-------- Given records --------

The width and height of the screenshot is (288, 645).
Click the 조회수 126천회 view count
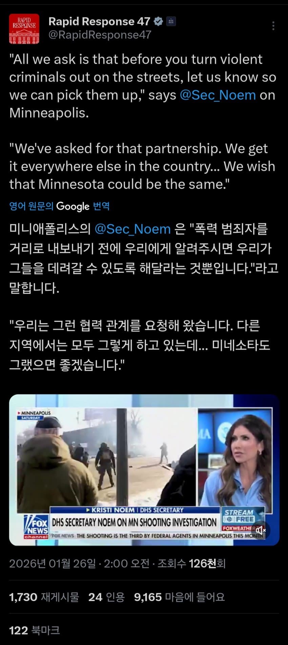(192, 563)
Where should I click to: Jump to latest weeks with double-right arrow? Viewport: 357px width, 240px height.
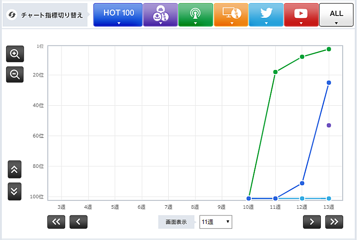point(334,222)

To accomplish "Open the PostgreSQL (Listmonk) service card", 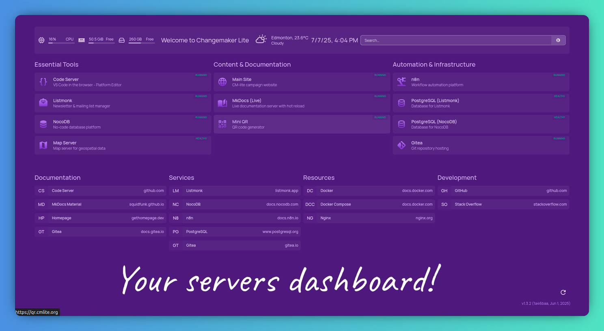I will tap(481, 103).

--------

**What the exercise asks**
Gather every line above that contains the string "width", matching case exactly.

**Exercise output**
The width and height of the screenshot is (288, 645).
Where should I click to: Jump to latest weeks with double-right arrow? Viewport: 357px width, 240px height.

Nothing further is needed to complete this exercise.